** Opening Records block **

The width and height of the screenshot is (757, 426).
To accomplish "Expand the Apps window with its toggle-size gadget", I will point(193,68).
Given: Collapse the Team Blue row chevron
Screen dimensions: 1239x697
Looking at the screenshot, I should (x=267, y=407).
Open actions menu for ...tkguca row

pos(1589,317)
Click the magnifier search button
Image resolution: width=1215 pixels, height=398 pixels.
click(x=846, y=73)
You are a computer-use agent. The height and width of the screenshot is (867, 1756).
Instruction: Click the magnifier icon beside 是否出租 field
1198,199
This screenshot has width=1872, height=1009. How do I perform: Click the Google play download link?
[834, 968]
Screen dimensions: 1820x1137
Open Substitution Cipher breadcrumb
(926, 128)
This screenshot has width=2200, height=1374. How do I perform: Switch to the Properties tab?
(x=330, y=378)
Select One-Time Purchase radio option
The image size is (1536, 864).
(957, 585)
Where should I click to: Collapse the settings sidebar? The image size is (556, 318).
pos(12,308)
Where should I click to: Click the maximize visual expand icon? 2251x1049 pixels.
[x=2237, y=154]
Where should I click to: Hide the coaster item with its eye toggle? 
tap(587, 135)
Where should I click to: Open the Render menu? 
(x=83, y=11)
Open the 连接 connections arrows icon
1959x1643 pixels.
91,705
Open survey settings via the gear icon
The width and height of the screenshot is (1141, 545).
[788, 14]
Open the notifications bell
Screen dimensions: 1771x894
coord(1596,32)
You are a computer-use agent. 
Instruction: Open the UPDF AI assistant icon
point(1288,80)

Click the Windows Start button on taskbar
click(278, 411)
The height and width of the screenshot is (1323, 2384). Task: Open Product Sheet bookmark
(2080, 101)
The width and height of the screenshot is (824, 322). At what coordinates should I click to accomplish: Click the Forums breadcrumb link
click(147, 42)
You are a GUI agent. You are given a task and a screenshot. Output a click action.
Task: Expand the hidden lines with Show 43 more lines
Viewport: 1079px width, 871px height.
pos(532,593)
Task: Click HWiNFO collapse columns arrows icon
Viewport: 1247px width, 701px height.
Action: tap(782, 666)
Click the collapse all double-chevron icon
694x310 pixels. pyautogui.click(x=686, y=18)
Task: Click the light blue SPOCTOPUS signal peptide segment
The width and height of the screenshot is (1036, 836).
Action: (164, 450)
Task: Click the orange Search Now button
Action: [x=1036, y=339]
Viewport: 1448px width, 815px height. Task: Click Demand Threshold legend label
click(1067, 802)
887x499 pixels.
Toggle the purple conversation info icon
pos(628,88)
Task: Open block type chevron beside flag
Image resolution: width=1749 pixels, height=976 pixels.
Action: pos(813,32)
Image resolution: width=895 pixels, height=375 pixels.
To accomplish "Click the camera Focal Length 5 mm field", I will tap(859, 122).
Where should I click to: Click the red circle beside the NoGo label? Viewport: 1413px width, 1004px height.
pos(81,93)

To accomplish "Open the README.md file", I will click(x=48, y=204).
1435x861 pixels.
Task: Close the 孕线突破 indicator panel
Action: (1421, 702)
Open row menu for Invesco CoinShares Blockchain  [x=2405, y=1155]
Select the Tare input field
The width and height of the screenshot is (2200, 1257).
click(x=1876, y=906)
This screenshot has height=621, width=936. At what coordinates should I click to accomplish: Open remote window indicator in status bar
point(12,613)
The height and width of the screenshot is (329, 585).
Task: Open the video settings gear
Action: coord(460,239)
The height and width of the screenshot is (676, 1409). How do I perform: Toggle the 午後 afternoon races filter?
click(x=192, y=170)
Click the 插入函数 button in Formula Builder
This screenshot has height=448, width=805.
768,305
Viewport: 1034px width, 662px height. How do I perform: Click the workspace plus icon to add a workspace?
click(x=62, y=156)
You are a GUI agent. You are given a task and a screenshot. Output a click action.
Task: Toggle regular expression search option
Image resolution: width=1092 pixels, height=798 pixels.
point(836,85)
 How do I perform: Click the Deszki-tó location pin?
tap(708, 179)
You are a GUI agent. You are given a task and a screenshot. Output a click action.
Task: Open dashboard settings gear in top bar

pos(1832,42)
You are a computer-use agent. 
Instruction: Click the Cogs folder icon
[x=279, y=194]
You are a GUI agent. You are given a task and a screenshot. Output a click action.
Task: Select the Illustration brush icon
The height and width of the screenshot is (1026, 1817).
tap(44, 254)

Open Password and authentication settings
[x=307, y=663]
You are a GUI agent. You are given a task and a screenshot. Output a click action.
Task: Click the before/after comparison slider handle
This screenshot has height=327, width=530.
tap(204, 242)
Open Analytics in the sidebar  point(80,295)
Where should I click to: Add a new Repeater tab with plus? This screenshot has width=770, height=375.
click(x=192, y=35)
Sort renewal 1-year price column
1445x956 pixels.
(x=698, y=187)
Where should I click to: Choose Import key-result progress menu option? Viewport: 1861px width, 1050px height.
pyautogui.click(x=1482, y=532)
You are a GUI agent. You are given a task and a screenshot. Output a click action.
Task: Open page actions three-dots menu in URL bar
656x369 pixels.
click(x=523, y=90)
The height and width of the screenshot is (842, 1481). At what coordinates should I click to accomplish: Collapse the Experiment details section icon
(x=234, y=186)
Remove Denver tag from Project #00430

** Closing Records block **

[What to produce] Reproduce the material above in full, word for word.

[The completed task]
The width and height of the screenshot is (757, 426).
To accomplish "Expand the Apps window with its toggle-size gadget", I will point(193,68).
Given: Collapse the Team Blue row chevron
Screen dimensions: 1239x697
Looking at the screenshot, I should (x=267, y=407).
Open actions menu for ...tkguca row

pos(1589,317)
Click the magnifier search button
Image resolution: width=1215 pixels, height=398 pixels.
click(x=846, y=73)
You are a computer-use agent. The height and width of the screenshot is (867, 1756).
Instruction: Click the magnifier icon beside 是否出租 field
1198,199
This screenshot has width=1872, height=1009. How do I perform: Click the Google play download link?
[834, 968]
Screen dimensions: 1820x1137
Open Substitution Cipher breadcrumb
(926, 128)
This screenshot has width=2200, height=1374. How do I perform: Switch to the Properties tab?
(x=330, y=378)
Select One-Time Purchase radio option
The image size is (1536, 864).
(957, 585)
Where should I click to: Collapse the settings sidebar? The image size is (556, 318).
pos(12,308)
Where should I click to: Click the maximize visual expand icon? 2251x1049 pixels.
[x=2237, y=154]
Where should I click to: Hide the coaster item with its eye toggle? 
tap(587, 135)
Where should I click to: Open the Render menu? 
(x=83, y=11)
Open the 连接 connections arrows icon
1959x1643 pixels.
91,705
Open survey settings via the gear icon
The width and height of the screenshot is (1141, 545).
[788, 14]
Open the notifications bell
Screen dimensions: 1771x894
coord(1596,32)
You are a computer-use agent. 
Instruction: Open the UPDF AI assistant icon
point(1288,80)

Click the Windows Start button on taskbar
click(278, 411)
The height and width of the screenshot is (1323, 2384). Task: Open Product Sheet bookmark
(2080, 101)
The width and height of the screenshot is (824, 322). At what coordinates should I click to accomplish: Click the Forums breadcrumb link
click(147, 42)
You are a GUI agent. You are given a task and a screenshot. Output a click action.
Task: Expand the hidden lines with Show 43 more lines
Viewport: 1079px width, 871px height.
pos(532,593)
Task: Click HWiNFO collapse columns arrows icon
Viewport: 1247px width, 701px height.
Action: tap(782, 666)
Click the collapse all double-chevron icon
694x310 pixels. pyautogui.click(x=686, y=18)
Task: Click the light blue SPOCTOPUS signal peptide segment
The width and height of the screenshot is (1036, 836).
Action: (164, 450)
Task: Click the orange Search Now button
Action: [x=1036, y=339]
Viewport: 1448px width, 815px height. Task: Click Demand Threshold legend label
click(1067, 802)
887x499 pixels.
Toggle the purple conversation info icon
pos(628,88)
Task: Open block type chevron beside flag
Image resolution: width=1749 pixels, height=976 pixels.
Action: pos(813,32)
Image resolution: width=895 pixels, height=375 pixels.
To accomplish "Click the camera Focal Length 5 mm field", I will tap(859, 122).
Where should I click to: Click the red circle beside the NoGo label? Viewport: 1413px width, 1004px height.
pos(81,93)

To accomplish "Open the README.md file", I will click(x=48, y=204).
1435x861 pixels.
Task: Close the 孕线突破 indicator panel
Action: (1421, 702)
Open row menu for Invesco CoinShares Blockchain  [x=2405, y=1155]
Select the Tare input field
The width and height of the screenshot is (2200, 1257).
click(x=1876, y=906)
This screenshot has height=621, width=936. At what coordinates should I click to accomplish: Open remote window indicator in status bar
point(12,613)
The height and width of the screenshot is (329, 585).
Task: Open the video settings gear
Action: coord(460,239)
The height and width of the screenshot is (676, 1409). How do I perform: Toggle the 午後 afternoon races filter?
click(x=192, y=170)
Click the 插入函数 button in Formula Builder
This screenshot has height=448, width=805.
768,305
Viewport: 1034px width, 662px height. How do I perform: Click the workspace plus icon to add a workspace?
click(x=62, y=156)
You are a GUI agent. You are given a task and a screenshot. Output a click action.
Task: Toggle regular expression search option
Image resolution: width=1092 pixels, height=798 pixels.
point(836,85)
 How do I perform: Click the Deszki-tó location pin?
tap(708, 179)
You are a GUI agent. You are given a task and a screenshot. Output a click action.
Task: Open dashboard settings gear in top bar

pos(1832,42)
You are a computer-use agent. 
Instruction: Click the Cogs folder icon
[x=279, y=194]
You are a GUI agent. You are given a task and a screenshot. Output a click action.
Task: Select the Illustration brush icon
The height and width of the screenshot is (1026, 1817).
tap(44, 254)

Open Password and authentication settings
[x=307, y=663]
You are a GUI agent. You are given a task and a screenshot. Output a click action.
Task: Click the before/after comparison slider handle
This screenshot has height=327, width=530.
tap(204, 242)
Open Analytics in the sidebar  point(80,295)
Where should I click to: Add a new Repeater tab with plus? This screenshot has width=770, height=375.
click(x=192, y=35)
Sort renewal 1-year price column
1445x956 pixels.
(x=698, y=187)
Where should I click to: Choose Import key-result progress menu option? Viewport: 1861px width, 1050px height.
pyautogui.click(x=1482, y=532)
You are a GUI agent. You are given a task and a screenshot. Output a click action.
Task: Open page actions three-dots menu in URL bar
656x369 pixels.
click(x=523, y=90)
The height and width of the screenshot is (842, 1481). At what coordinates should I click to accomplish: Collapse the Experiment details section icon
(x=234, y=186)
Remove Denver tag from Project #00430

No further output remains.